Table 7.4 Some examples of election misses
| Actual margin | Projected margin based on polling | Picked correct winner | Issues at play | |
|---|---|---|---|---|
| 2016 US presidential election | 2.1 | 3.2 | No | Rural white voters were missing in the polls; the polls themselves favored Clinton over Trump; Swing states mattered most. State polls overstated as well |
| 2019 Argentinian PASO election | 14 | 4 | Yes | The polls overestimated Macri relative to Fernandez. Online and telephone polls failed to adequately cover lower SES voters. They were untested methodologies. |
| 2018 Columbian referendum | −0.4 | 30 | No | Coverage bias and silent refusals or “no’s” |
| 2015 Greek referendum, Grexit | −22.6 | −3.3 | Yes | Polls in the last two days were particularly off. Some analysts pointed to herding or coverage bias. Others point to pollsters not using likely voter models. |
| 2016 Brexit | −3.8 | 2 | No | The polls missed soft Brexit voters, those who were struggling with economic issues. Differential nonresponse also might have been a culprit. |
| 2020 US presidential election | 1.7 | 4.3 | Yes | Post-election analysis suggests that there was an issue of nonresponse bias among Trump voters, particularly those who do not typically vote |
Remember the Greek case was a referendum and not a parliamentary election. This means that the patterns would not necessarily map to those traditionally seen during the latter. Ultimately, the methodological approach was a serious blind spot for pollsters as it reinforced already preexisting beliefs in favor of “yes” – as mentioned, many elites and more educated Greeks were pro-EU and pro-yes. Such cognitive biases together with their own experiences of the chaos on the ground only validated the polling data coming in. We will learn more about such problems in Chapter 8.
Some argued that the polling miss resulted from “herding” as pollsters adjusted their results in response to other polls and what seemed most intuitively “correct” given the circumstances.Footnote 9 This might have been a secondary or tertiary culprit, but would be very difficult to ascertain directly. The more likely explanation was that pollsters were using the same or similarly faulty approaches for identifying likely voters, as detailed earlier.

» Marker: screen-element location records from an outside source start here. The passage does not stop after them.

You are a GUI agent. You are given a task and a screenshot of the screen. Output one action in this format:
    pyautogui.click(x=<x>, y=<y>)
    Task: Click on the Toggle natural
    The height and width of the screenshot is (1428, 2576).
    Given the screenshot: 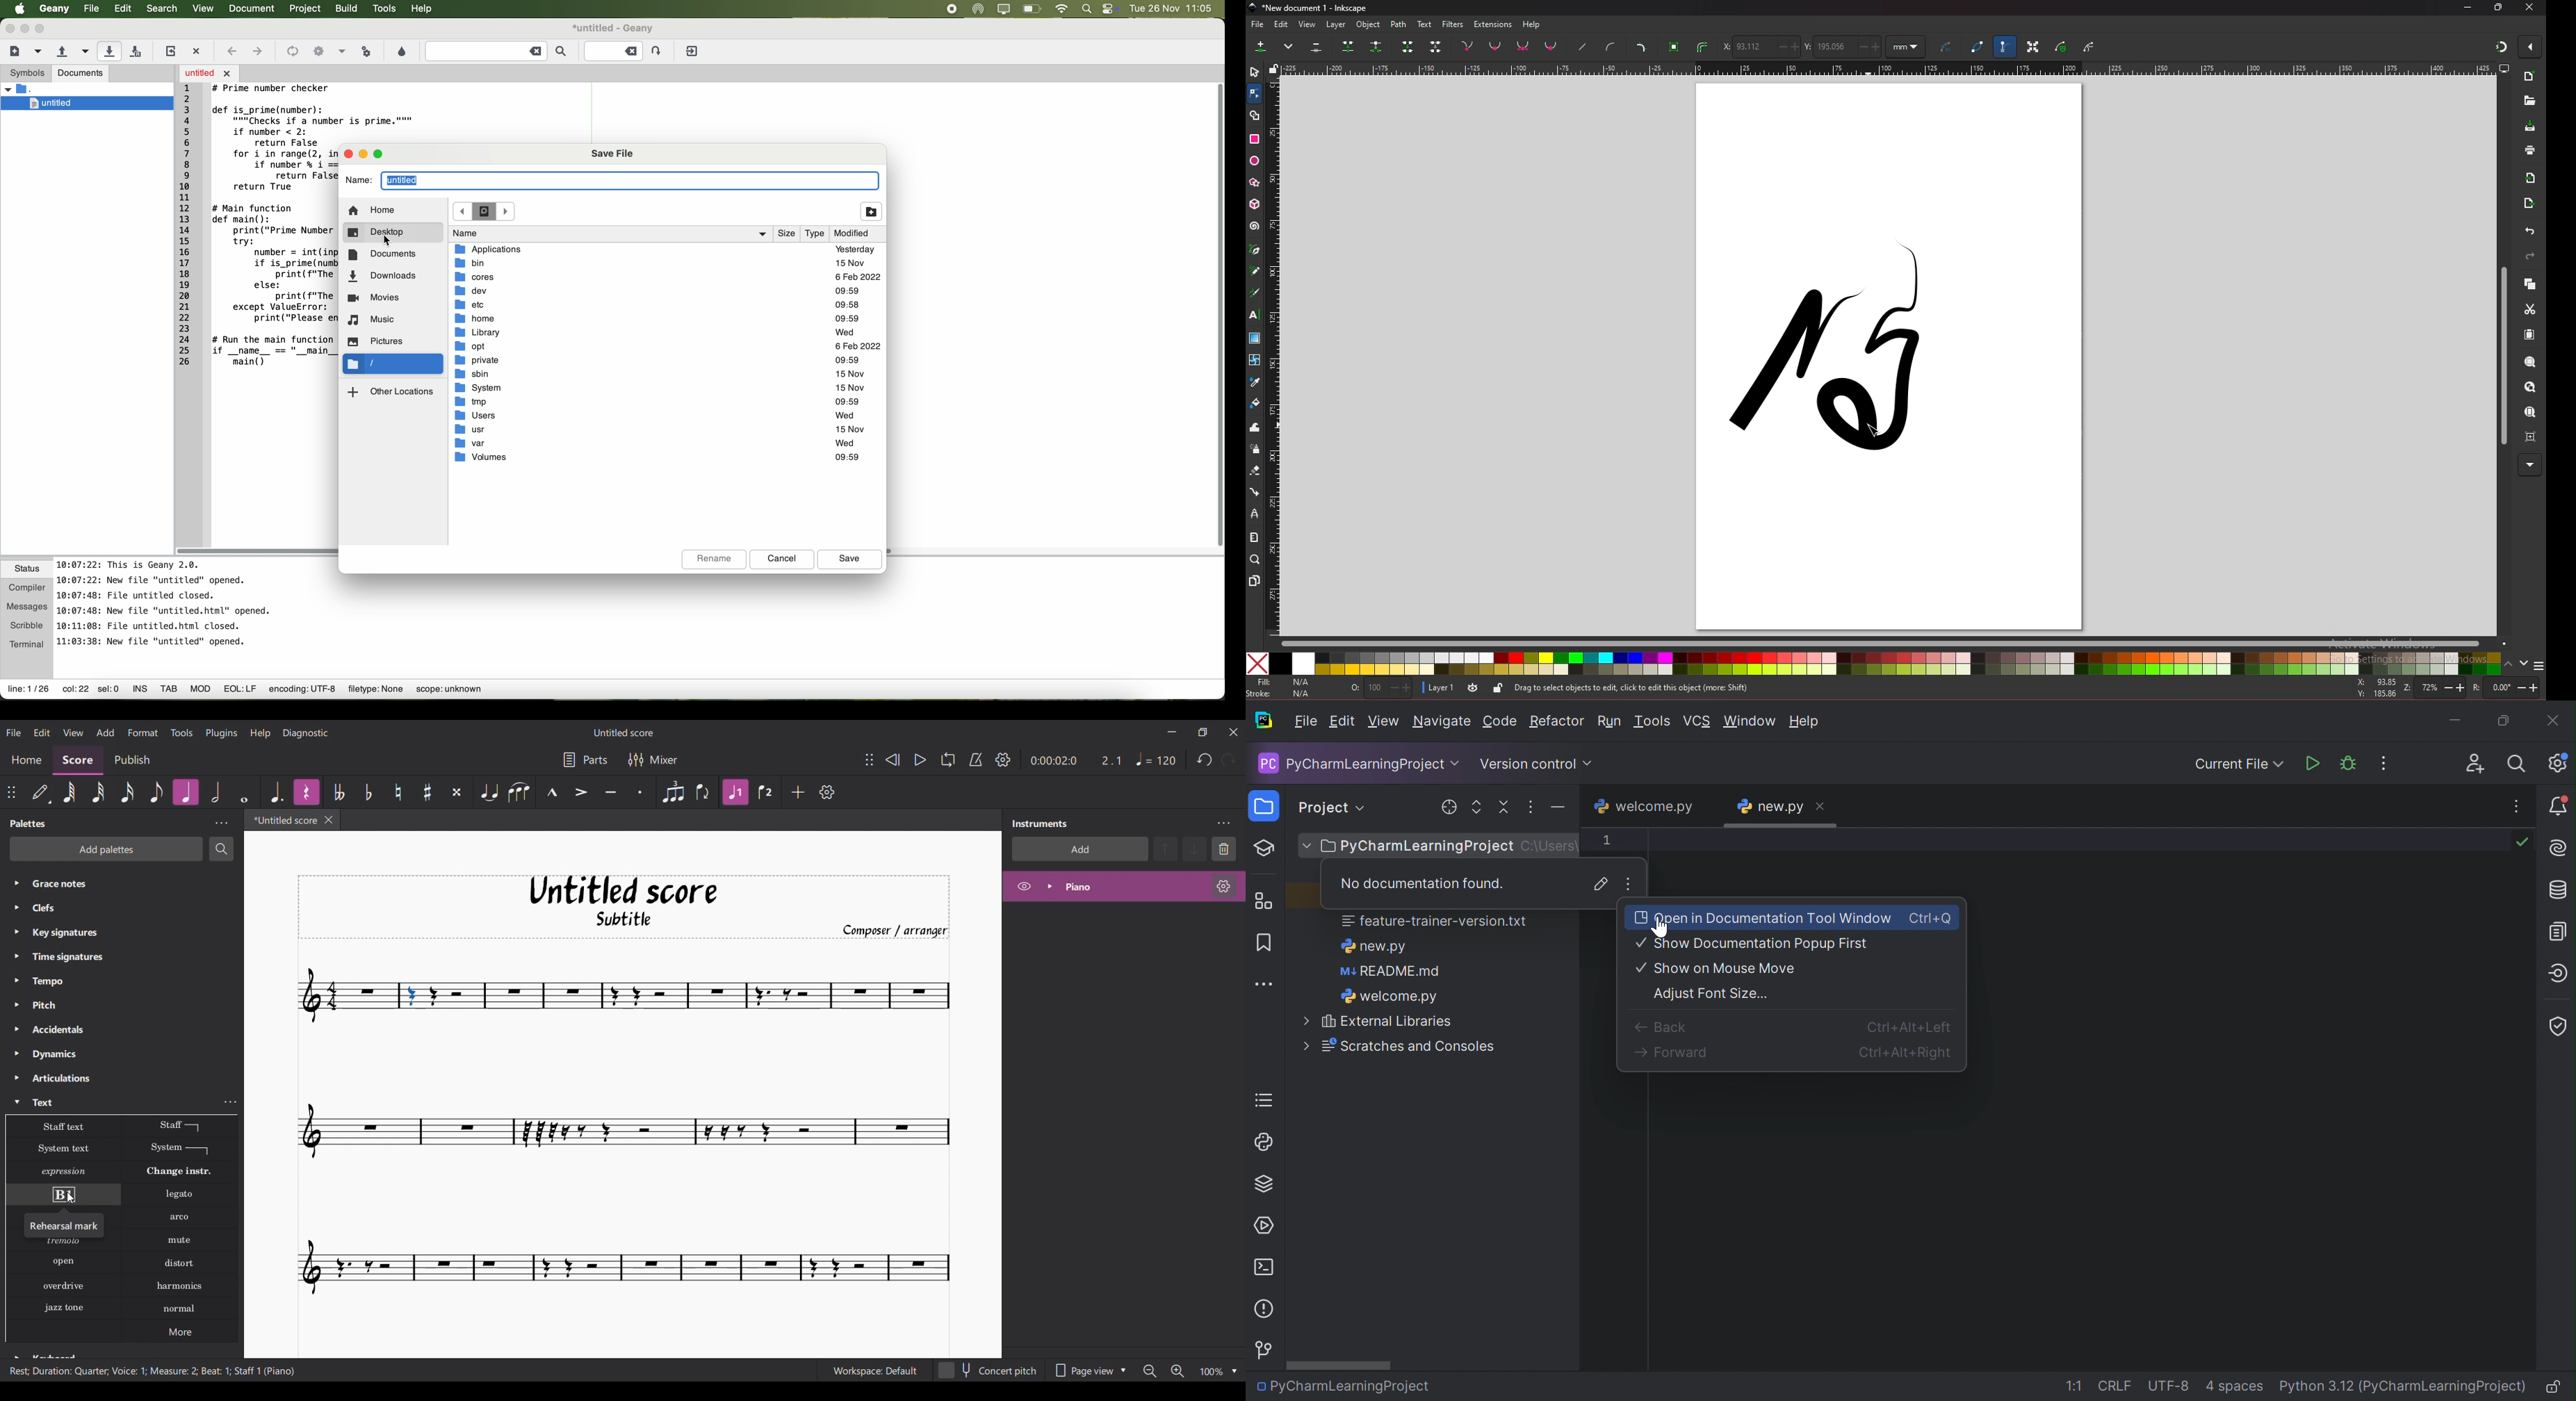 What is the action you would take?
    pyautogui.click(x=398, y=792)
    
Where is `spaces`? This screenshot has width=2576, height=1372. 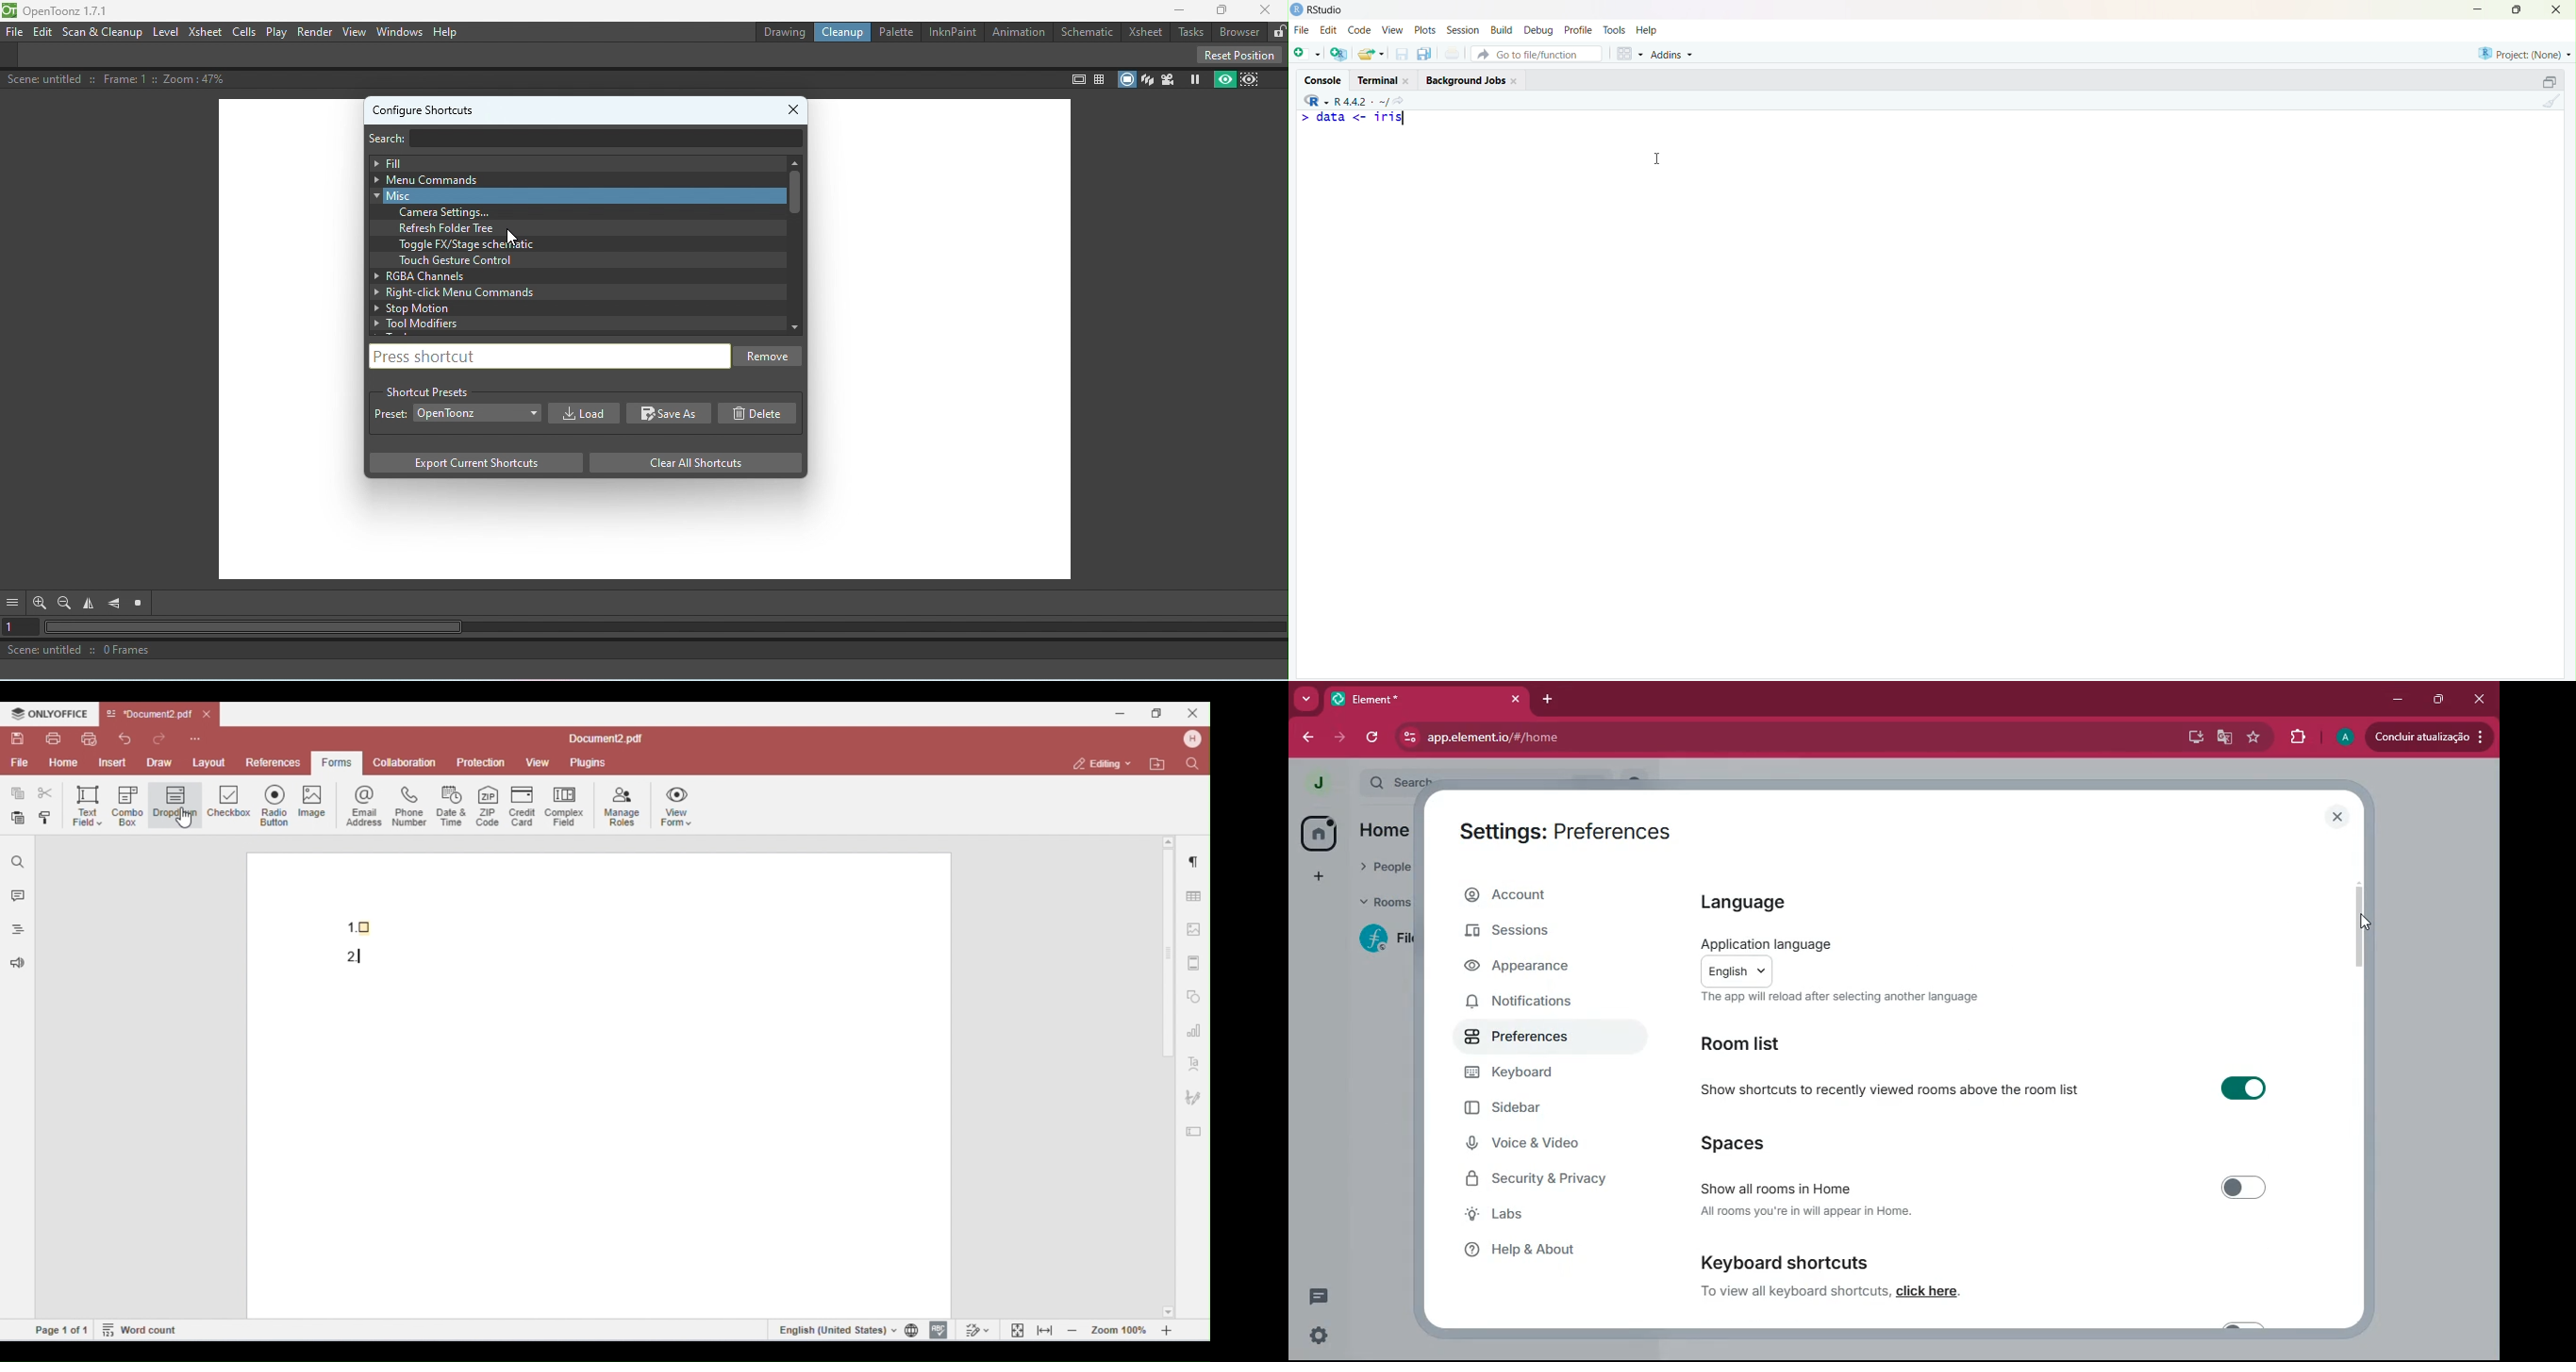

Finally, the Grexit question was also marred by the biased construction of the referendum wording itself. Generally, voters are given more straightforward options at the polls. While Grexit is an extreme case, precedent tells us that even when question wording is perfectly clear, the polls may still be off in aggregate. The lessons of Grexit still offer useful insights that apply to more neutrally worded ballot questions as well as contexts in which voters seemingly act in contradiction to their own interests.Footnote 10
As a final note, poll aggregation sites have become ubiquitous around the world. We use them frequently as data sources and for additional analytical insight. However, aggregator sites are not the only source. Wikipedia entries and desk research also make polling data accessible with a bit of legwork. The pollster of today does not lack for data.